All of this may appear not to be directly relevant to the issue under consideration but the point I am making here is that the reasoning which led to the wide interpretation of “business” in the quoted cases does not in any sense apply to the context of Part I of the 1927 Act.  Far from imposing a restriction on tenants, Part I creates an entitlement and a consequent burden on landlords.  There is therefore a case for a much narrower interpretation.

Charity ShopOf course, much would depend on the nature of the premises concerned.  There must be little doubt that a charity shop where customers come on to the premises and goods change hands for monetary consideration is a business use within any definition of the phrase.

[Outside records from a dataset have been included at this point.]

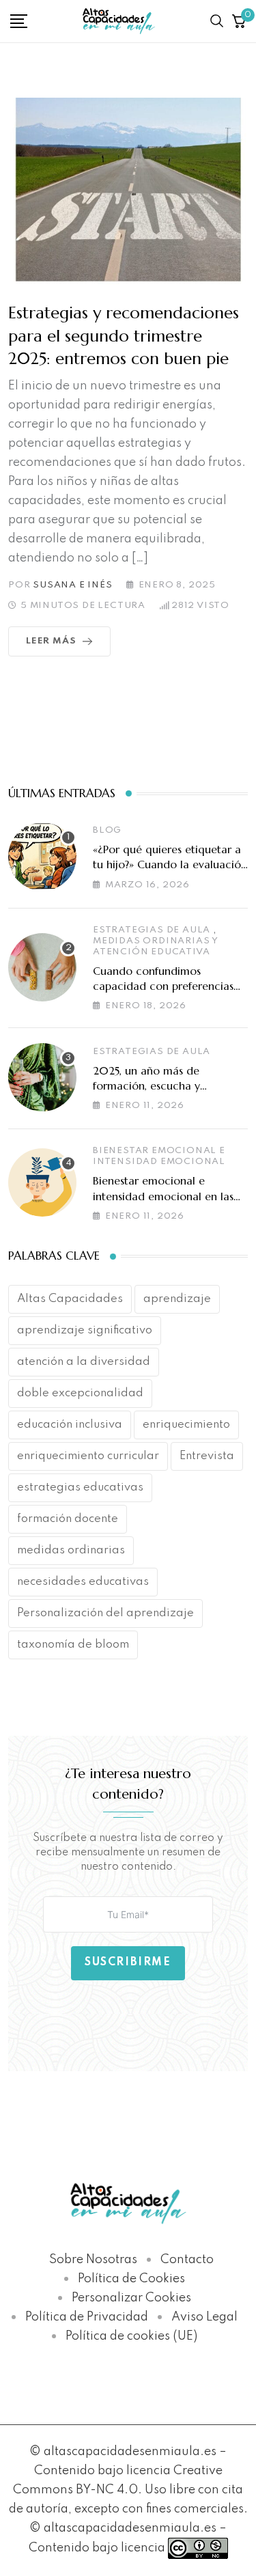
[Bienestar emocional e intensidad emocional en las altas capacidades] (42, 1182)
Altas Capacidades (70, 1299)
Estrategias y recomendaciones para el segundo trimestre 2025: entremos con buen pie (123, 336)
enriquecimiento (186, 1424)
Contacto (187, 2260)
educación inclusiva (69, 1424)
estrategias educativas (80, 1487)
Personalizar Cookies (131, 2298)
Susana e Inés (72, 585)
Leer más (51, 641)
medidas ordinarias (71, 1550)
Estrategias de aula (151, 930)
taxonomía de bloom (73, 1644)
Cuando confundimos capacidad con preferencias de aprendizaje (163, 986)
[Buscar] (217, 21)
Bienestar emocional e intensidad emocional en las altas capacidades (163, 1196)
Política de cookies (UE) (131, 2336)
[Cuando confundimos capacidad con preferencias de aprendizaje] (42, 967)
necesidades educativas (83, 1582)
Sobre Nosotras (93, 2260)
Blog (107, 830)
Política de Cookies (131, 2279)
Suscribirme (128, 1962)
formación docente (67, 1519)
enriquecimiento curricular (88, 1456)
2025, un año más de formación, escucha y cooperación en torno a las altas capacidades (161, 1093)
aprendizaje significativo (84, 1330)
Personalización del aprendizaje (105, 1613)
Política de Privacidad (86, 2317)
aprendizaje (177, 1299)
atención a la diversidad (83, 1362)
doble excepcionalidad (80, 1393)
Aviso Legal (204, 2317)
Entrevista (207, 1456)
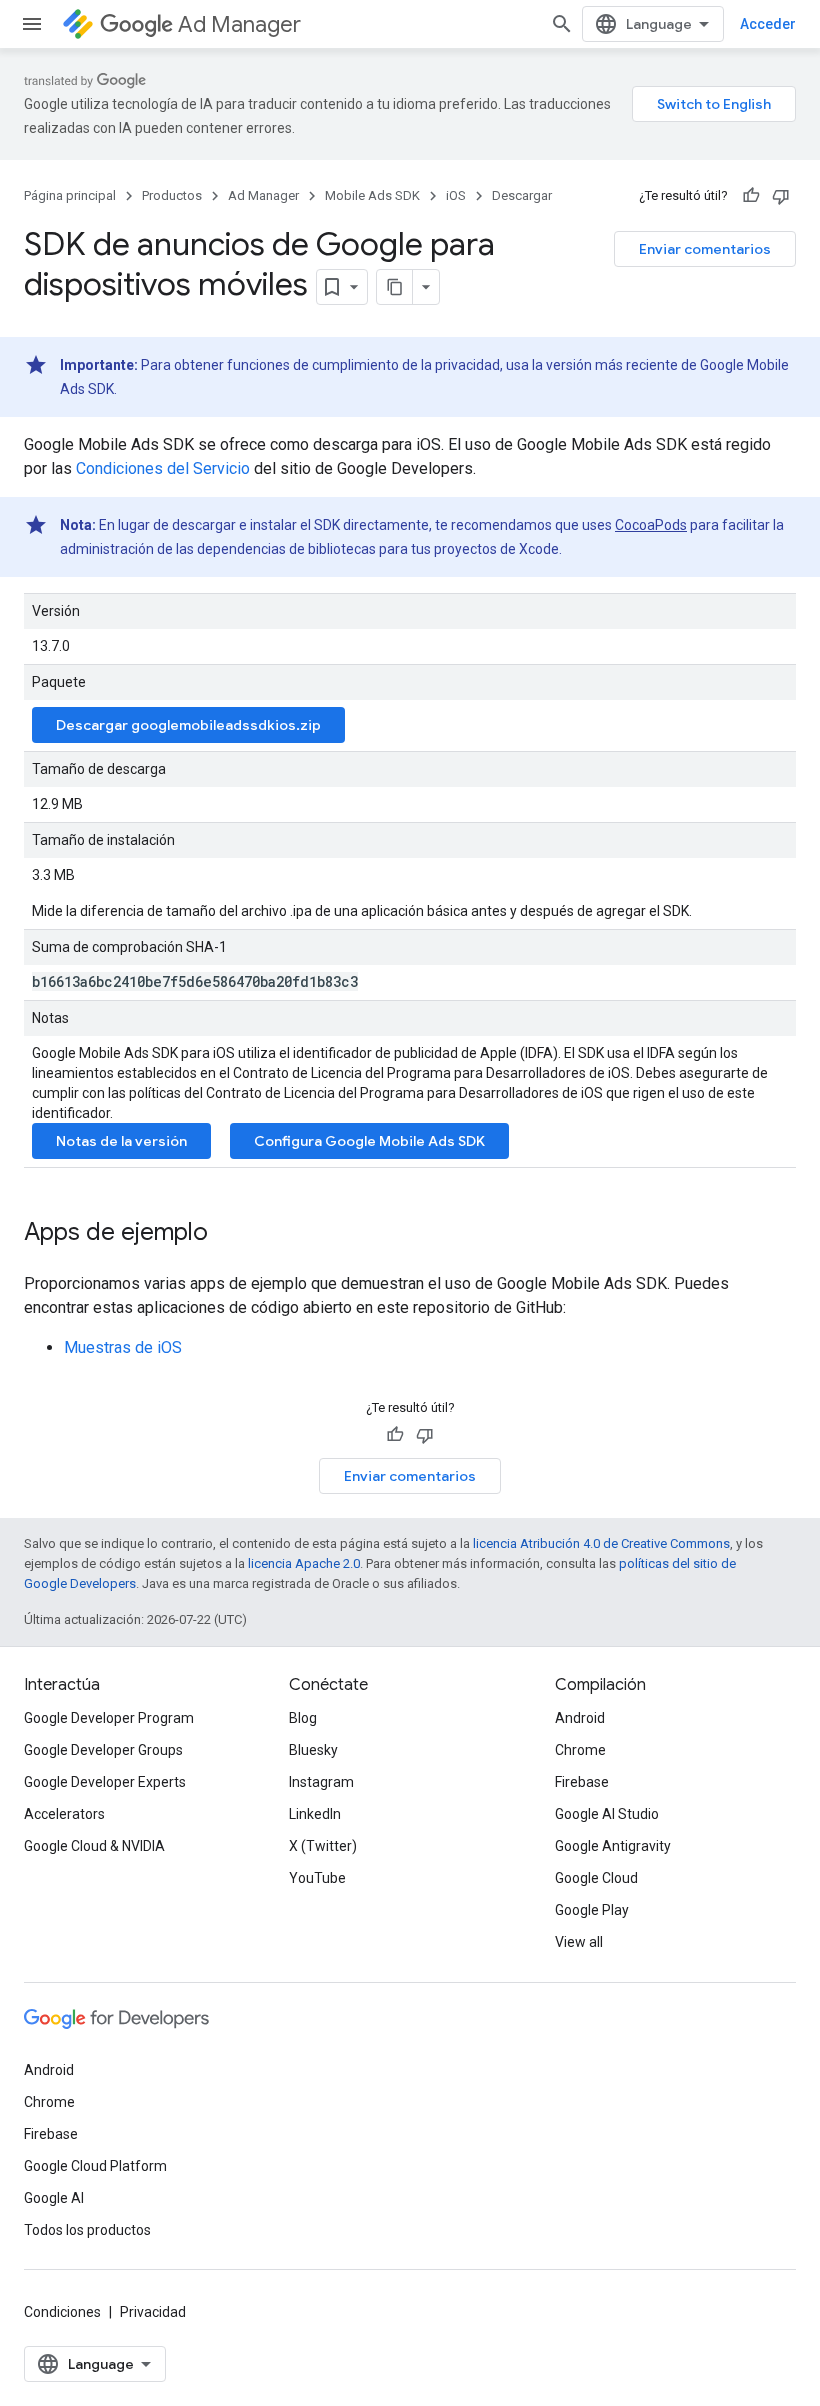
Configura (369, 1141)
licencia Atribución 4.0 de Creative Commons (601, 1543)
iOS (456, 195)
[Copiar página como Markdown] (395, 287)
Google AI (54, 2198)
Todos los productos (87, 2230)
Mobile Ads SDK (372, 195)
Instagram (321, 1782)
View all (579, 1942)
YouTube (317, 1878)
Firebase (582, 1782)
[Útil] (751, 196)
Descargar (522, 195)
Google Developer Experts (105, 1782)
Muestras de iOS (123, 1347)
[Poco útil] (781, 196)
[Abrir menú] (32, 24)
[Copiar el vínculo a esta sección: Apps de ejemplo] (228, 1234)
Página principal (70, 195)
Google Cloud (596, 1878)
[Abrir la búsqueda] (562, 24)
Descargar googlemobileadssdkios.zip (188, 725)
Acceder (768, 24)
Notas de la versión (121, 1141)
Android (580, 1718)
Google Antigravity (613, 1846)
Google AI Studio (607, 1814)
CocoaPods (651, 525)
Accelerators (64, 1814)
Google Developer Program (109, 1718)
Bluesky (313, 1750)
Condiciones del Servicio (163, 468)
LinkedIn (315, 1814)
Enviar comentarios (705, 249)
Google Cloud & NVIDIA (94, 1846)
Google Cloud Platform (95, 2166)
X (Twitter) (323, 1846)
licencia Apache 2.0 (304, 1563)
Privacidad (153, 2312)
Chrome (580, 1750)
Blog (303, 1718)
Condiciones (62, 2312)
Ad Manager (239, 24)
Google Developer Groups (103, 1750)
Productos (172, 195)
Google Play (592, 1910)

The other extreme, a charity occupying office premises which are not regularly visited by the public and where no money changes hands might well be outside the scope of Part I (although, as I have said, clearly within Part II of the 1954 Act).

It seems strange that (and I repeat, so far as I can see – if anyone knows of any authority on this topic I would be most grateful to hear from them) the issue has never had to be considered by the courts.  The reason may well lie in the fact that despite its venerable age the 1927 Act is still little used – I have come across cases where tenants have claimed compensation for improvements under Part 1 but not often.  Incidentally, in post “Tenants’ Right to Carry Out  Improvements” the same comment might well apply.  I note for example that in the Estates Gazette for 13th October 2012 a very useful analysis of the issue of reasonability in the case of a qualified covenant against alterations (“Reasonable reasons”) does not mention the alternative (that is to say alternative to claiming unreasonableness) possibility of an application to the court under Section 3 of the 1927 Act (oddly enough the same Act which in Part I confers the right to compensation!).

Wellcome Trust BuildingConclusion:  There may be a doubt in the case of premises occupied by charities in which no trading takes place as to whether the tenant would on the termination of the tenancy be entitled to compensation for improvements carried out by him during the term, pursuant to Part I of the Landlord & Tenant Act 1927.